Quantitative comparison of agent behavior with and without HDD skills, across 35 experiments in 5 languages.

Baseline Behavior (Without Skills)

Without HDD skills, Claude Code agents consistently:

  • Write complete implementations in one pass — all logic at once, no decomposition
  • Keep reasoning invisible — sub-problems identified mentally but never reflected in the file
  • Produce monolithic code — single function with inlined logic, no named sub-components
  • Use fewer tool calls — less iteration means less opportunity for course correction

Detailed Comparisons (Phase 1)

Python TOC Generator (Core Skill)

Baseline With HDD
Behavior Wrote everything in a single function body — parse, slugify, deduplicate, format — all at once Created 4 holes, each starting as raise NotImplementedError(...), filled most constrained first
Tool calls 5 19
Holes 0 4
Structure 1 monolithic function 5 focused functions

The structural difference is significant. Baseline produces a 38-line monolithic function with parsing, slugifying, deduplication, and formatting interleaved in a single loop.

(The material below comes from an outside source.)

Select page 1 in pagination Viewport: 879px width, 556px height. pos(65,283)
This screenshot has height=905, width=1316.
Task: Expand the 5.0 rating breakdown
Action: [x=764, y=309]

HDD produces 5 named functions with clear single responsibilities:

# Baseline: everything interleaved in one loop
def generate_toc(markdown):
    for line in lines:
        match = re.match(...)         # parsing
        slug = re.sub(...)            # slugifying
        if slug in slug_counts: ...   # deduplicating
        toc_entries.append(f"...")     # formatting

# With HDD: decomposed into named helpers
def generate_toc(markdown):
    headings = _extract_headings(markdown)
    for level, text in headings:
        slug = _make_slug(text)
        slug = _deduplicate_slug(slug, slug_counts)
        toc_entries.append(_format_entry(level, text, slug))

Python CSV Parser (Iterative Reasoning)

Baseline With HDD
Behavior Identified sub-problems mentally, wrote all 17 lines at once Wrote skeleton with NotImplementedError markers, filled iteratively with contract reasoning
Tool calls 7 14
Holes 0 3 + 1 sub-hole
Contract reasoning Implicit Explicit per hole

The final code is structurally similar — the difference is the process. Baseline writes everything in one shot with no intermediate states visible. With HDD, the human watches the skeleton evolve through 4 iterations and can intervene at any step.

Haskell myFoldr (Compiler Loop)

Baseline With HDD
Behavior Used compiler loop but batch-filled two holes in one cycle Strict one-hole-per-cycle discipline with named holes
Compile cycles 3 (batched) 5 (one hole per cycle)
Holes Batch-filled 4 (including sub-hole _rest)
Discipline Filled 2 holes in 1 cycle Strict 1:1 fill-to-cycle ratio

Same final code — myFoldr has one correct implementation. The difference is discipline: with HDD the agent used named holes (_empty, _cons, _rest), compiled after every single fill, and caught a misleading GHC suggestion (z for the recursive case).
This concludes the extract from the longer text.